Monday, August 29, 2011

Ennis hits back to lead heptathlon

? Britain's defending champion recovers from slow start
? Challengers may have edge over final three disciplines

It was, Jessica Ennis admitted, "a stressful first day". And the second could be tougher still. Ennis has a 151-point lead over Russia's Tatyana Chernova, who won the bronze at the Beijing Olympics. But Chernova jumps longer, throws the javelin further and is almost two seconds quicker over 800m. If Ennis is going to become the first Briton to defend a title in the history of the world championships, she will need to be at her very best.

Nataliya Dobrynska, the Olympic Champion, is in fourth place behind the American Hyleas Fountain, and she too has a better jump and javelin throw than Ennis. The gold medal could be won and lost over the course of two excruciating laps of the track on Tuesday night.

"Today has proved that it is so tight," Ennis said. "I don't think I am many points up and it is going to be tough tomorrow because those girls have strong second days. I need to make sure I am completely on it. I hit two or three hurdles and have a massive bruise on my knee but I will be all right."

In the morning session she was completely off it. Before the world championships started Ennis had said that the fact she was defending champion only added to the pressure she felt. And in the first two events that showed. She clattered into the second barrier in the 100m hurdles and was unusually mediocre in the high jump. They are Ennis's two strongest events and typically she finds herself leading the competition after they have been completed. This time, however, she found herself in third place. She was 41 points behind Fountain, who won the silver in Beijing. She is so accustomed to leading from the front that this was a real shock.

At that point her fans shared an ominously queasy feeling about her chances. Fountain beat Ennis by 0.01sec in the hurdles, the first time she has lost a heptathlon hurdles competition since the 2006 European Championships. Similarly her 1.86m was her worst high jump performance since that same competition. Chernova and Dobrynska both ran personal bests, which seemed to magnify her mistakes.

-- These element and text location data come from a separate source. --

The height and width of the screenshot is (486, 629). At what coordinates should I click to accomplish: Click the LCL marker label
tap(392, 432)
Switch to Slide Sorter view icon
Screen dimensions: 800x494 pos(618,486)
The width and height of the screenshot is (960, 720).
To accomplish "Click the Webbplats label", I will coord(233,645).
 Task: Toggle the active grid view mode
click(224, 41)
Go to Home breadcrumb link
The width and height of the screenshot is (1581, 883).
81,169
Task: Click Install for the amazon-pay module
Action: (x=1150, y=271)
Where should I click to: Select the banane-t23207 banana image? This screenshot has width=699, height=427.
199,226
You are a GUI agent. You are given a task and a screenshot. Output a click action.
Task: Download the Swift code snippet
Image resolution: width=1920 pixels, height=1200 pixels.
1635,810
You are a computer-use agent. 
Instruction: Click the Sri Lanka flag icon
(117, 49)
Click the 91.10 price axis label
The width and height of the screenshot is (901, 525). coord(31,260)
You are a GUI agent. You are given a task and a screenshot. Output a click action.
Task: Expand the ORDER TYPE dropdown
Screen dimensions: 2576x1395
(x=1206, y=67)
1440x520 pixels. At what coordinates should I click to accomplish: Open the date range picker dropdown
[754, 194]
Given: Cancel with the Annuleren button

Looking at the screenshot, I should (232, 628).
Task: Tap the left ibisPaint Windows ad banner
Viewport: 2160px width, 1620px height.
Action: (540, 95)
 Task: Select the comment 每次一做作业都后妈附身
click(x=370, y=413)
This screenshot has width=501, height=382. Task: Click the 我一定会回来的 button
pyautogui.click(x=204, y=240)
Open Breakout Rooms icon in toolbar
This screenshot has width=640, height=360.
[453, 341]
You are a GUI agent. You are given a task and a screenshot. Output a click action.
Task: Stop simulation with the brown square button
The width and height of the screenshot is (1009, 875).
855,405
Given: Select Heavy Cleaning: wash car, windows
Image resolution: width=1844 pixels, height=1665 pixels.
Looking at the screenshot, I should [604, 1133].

But Ennis proved she is made of sterner stuff than those who were worrying about her. In the afternoon disciplines she was brilliant and that bodes well for the rest of the event. She recorded a personal best in the first round of the shot, with a distance of 14.67m. In fact all three of her efforts were a good deal farther than any she had managed outdoors before. That pushed her back up to first. Then she won the 200m in 23.27sec, 0.16sec shy of her personal best but still good enough to make her the fastest woman in the field by a distance.

"I knew it was going to be tough," Ennis said. But not, it seemed, as tough as it turned out to be. "In the hurdles I didn't start well, hit some hurdles, lost balance, just didn't get the time that I wanted." Tempting as it would have been to use the bruise on her knee as an excuse for her poor high jump, she said she had hardly noticed it. Instead she just felt she "didn't have the ping that I normally do" in the intense heat and humidity of the late morning.

After her bad start she was desperate to come back. "It was very frustrating. It's a position I'm not used to being in and I felt really frustrated with myself, so I wanted to make it right and get back to that first position. I was nervous and wanting to make up and get those points back that I had lost, so I was very happy to get that PB in the shot."

Her coach, Toni Minichiello, seemed quite relaxed about her chances. "She's only 34 points off her score in Barcelona," he pointed out after the high jump, recalling her performance at the European Championships last year, where she finished with the gold. "And that was a personal best, so she's got plenty of chances to make it up." Her score at the end of the day, 4,078, was only two points off the tally she had at the Europeans.

Away from the top of the field the Commonwealth champion, Louise Hazel, had a superb day. She recorded personal bests in the high jump and the hurdles, as well as a season's best in the shot. That put her 16th overall. She will not win as many headlines as her team-mate but she should be even happier with her performance.